- Exercise brief: Repeat, line for line, the entries printed below.

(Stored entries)
□ □ □ □ □
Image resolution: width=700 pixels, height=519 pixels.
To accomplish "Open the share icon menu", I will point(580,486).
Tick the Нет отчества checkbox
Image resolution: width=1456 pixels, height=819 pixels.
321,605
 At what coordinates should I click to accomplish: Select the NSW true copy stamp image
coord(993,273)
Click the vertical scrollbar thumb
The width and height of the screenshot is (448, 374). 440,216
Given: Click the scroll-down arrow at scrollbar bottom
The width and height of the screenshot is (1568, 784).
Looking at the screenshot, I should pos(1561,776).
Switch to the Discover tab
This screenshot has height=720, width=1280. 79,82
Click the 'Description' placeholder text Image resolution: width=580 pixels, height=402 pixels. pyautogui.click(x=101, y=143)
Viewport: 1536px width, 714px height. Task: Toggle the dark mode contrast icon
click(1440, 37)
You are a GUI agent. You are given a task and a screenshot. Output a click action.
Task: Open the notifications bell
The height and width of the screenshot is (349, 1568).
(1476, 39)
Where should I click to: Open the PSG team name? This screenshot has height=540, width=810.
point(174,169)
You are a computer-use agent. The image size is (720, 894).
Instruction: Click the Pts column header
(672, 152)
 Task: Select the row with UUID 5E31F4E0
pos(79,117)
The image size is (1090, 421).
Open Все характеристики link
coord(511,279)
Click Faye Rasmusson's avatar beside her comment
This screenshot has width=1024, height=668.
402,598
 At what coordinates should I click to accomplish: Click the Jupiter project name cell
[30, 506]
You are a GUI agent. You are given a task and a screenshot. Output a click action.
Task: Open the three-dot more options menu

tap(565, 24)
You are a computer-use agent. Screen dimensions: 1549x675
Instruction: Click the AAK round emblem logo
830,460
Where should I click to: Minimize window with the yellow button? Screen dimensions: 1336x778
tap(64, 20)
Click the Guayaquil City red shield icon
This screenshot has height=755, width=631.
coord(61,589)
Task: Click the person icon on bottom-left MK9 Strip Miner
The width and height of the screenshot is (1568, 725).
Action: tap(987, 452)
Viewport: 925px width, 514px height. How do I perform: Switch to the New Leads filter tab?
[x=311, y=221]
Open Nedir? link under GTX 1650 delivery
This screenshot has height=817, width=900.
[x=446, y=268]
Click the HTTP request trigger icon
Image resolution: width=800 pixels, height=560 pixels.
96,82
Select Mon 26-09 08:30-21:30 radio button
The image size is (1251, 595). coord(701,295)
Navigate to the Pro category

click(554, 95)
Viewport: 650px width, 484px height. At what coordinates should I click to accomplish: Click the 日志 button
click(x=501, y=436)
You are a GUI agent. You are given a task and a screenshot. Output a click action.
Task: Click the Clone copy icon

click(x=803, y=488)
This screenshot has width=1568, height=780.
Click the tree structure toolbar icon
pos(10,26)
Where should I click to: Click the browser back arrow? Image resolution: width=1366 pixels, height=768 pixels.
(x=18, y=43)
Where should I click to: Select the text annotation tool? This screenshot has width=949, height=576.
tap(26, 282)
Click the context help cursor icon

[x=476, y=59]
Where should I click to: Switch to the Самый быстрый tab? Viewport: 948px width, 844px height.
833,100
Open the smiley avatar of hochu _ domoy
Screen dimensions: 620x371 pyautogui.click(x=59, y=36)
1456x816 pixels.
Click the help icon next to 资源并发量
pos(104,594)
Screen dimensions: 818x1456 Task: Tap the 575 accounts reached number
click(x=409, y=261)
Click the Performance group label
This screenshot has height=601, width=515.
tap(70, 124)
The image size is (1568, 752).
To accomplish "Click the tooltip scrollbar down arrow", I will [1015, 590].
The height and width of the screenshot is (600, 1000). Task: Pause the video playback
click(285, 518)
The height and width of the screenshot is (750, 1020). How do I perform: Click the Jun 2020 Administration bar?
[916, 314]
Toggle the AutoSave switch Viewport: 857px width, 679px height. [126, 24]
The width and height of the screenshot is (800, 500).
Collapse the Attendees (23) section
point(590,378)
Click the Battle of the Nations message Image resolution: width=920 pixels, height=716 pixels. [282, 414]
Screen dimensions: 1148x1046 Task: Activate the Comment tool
□ □ □ □ □
- Response for this exercise:
Image resolution: width=700 pixels, height=519 pixels.
To accomplish "Open the share icon menu", I will point(580,486).
Tick the Нет отчества checkbox
Image resolution: width=1456 pixels, height=819 pixels.
321,605
 At what coordinates should I click to accomplish: Select the NSW true copy stamp image
coord(993,273)
Click the vertical scrollbar thumb
The width and height of the screenshot is (448, 374). 440,216
Given: Click the scroll-down arrow at scrollbar bottom
The width and height of the screenshot is (1568, 784).
Looking at the screenshot, I should pos(1561,776).
Switch to the Discover tab
This screenshot has height=720, width=1280. 79,82
Click the 'Description' placeholder text Image resolution: width=580 pixels, height=402 pixels. pyautogui.click(x=101, y=143)
Viewport: 1536px width, 714px height. Task: Toggle the dark mode contrast icon
click(1440, 37)
You are a GUI agent. You are given a task and a screenshot. Output a click action.
Task: Open the notifications bell
The height and width of the screenshot is (349, 1568).
(1476, 39)
Where should I click to: Open the PSG team name? This screenshot has height=540, width=810.
point(174,169)
You are a computer-use agent. The image size is (720, 894).
Instruction: Click the Pts column header
(672, 152)
 Task: Select the row with UUID 5E31F4E0
pos(79,117)
The image size is (1090, 421).
Open Все характеристики link
coord(511,279)
Click Faye Rasmusson's avatar beside her comment
This screenshot has width=1024, height=668.
402,598
 At what coordinates should I click to accomplish: Click the Jupiter project name cell
[30, 506]
You are a GUI agent. You are given a task and a screenshot. Output a click action.
Task: Open the three-dot more options menu

tap(565, 24)
You are a computer-use agent. Screen dimensions: 1549x675
Instruction: Click the AAK round emblem logo
830,460
Where should I click to: Minimize window with the yellow button? Screen dimensions: 1336x778
tap(64, 20)
Click the Guayaquil City red shield icon
This screenshot has height=755, width=631.
coord(61,589)
Task: Click the person icon on bottom-left MK9 Strip Miner
The width and height of the screenshot is (1568, 725).
Action: tap(987, 452)
Viewport: 925px width, 514px height. How do I perform: Switch to the New Leads filter tab?
[x=311, y=221]
Open Nedir? link under GTX 1650 delivery
This screenshot has height=817, width=900.
[x=446, y=268]
Click the HTTP request trigger icon
Image resolution: width=800 pixels, height=560 pixels.
96,82
Select Mon 26-09 08:30-21:30 radio button
The image size is (1251, 595). coord(701,295)
Navigate to the Pro category

click(554, 95)
Viewport: 650px width, 484px height. At what coordinates should I click to accomplish: Click the 日志 button
click(x=501, y=436)
You are a GUI agent. You are given a task and a screenshot. Output a click action.
Task: Click the Clone copy icon

click(x=803, y=488)
This screenshot has width=1568, height=780.
Click the tree structure toolbar icon
pos(10,26)
Where should I click to: Click the browser back arrow? Image resolution: width=1366 pixels, height=768 pixels.
(x=18, y=43)
Where should I click to: Select the text annotation tool? This screenshot has width=949, height=576.
tap(26, 282)
Click the context help cursor icon

[x=476, y=59]
Where should I click to: Switch to the Самый быстрый tab? Viewport: 948px width, 844px height.
833,100
Open the smiley avatar of hochu _ domoy
Screen dimensions: 620x371 pyautogui.click(x=59, y=36)
1456x816 pixels.
Click the help icon next to 资源并发量
pos(104,594)
Screen dimensions: 818x1456 Task: Tap the 575 accounts reached number
click(x=409, y=261)
Click the Performance group label
This screenshot has height=601, width=515.
tap(70, 124)
The image size is (1568, 752).
To accomplish "Click the tooltip scrollbar down arrow", I will [1015, 590].
The height and width of the screenshot is (600, 1000). Task: Pause the video playback
click(285, 518)
The height and width of the screenshot is (750, 1020). How do I perform: Click the Jun 2020 Administration bar?
[916, 314]
Toggle the AutoSave switch Viewport: 857px width, 679px height. [126, 24]
The width and height of the screenshot is (800, 500).
Collapse the Attendees (23) section
point(590,378)
Click the Battle of the Nations message Image resolution: width=920 pixels, height=716 pixels. [282, 414]
Screen dimensions: 1148x1046 Task: Activate the Comment tool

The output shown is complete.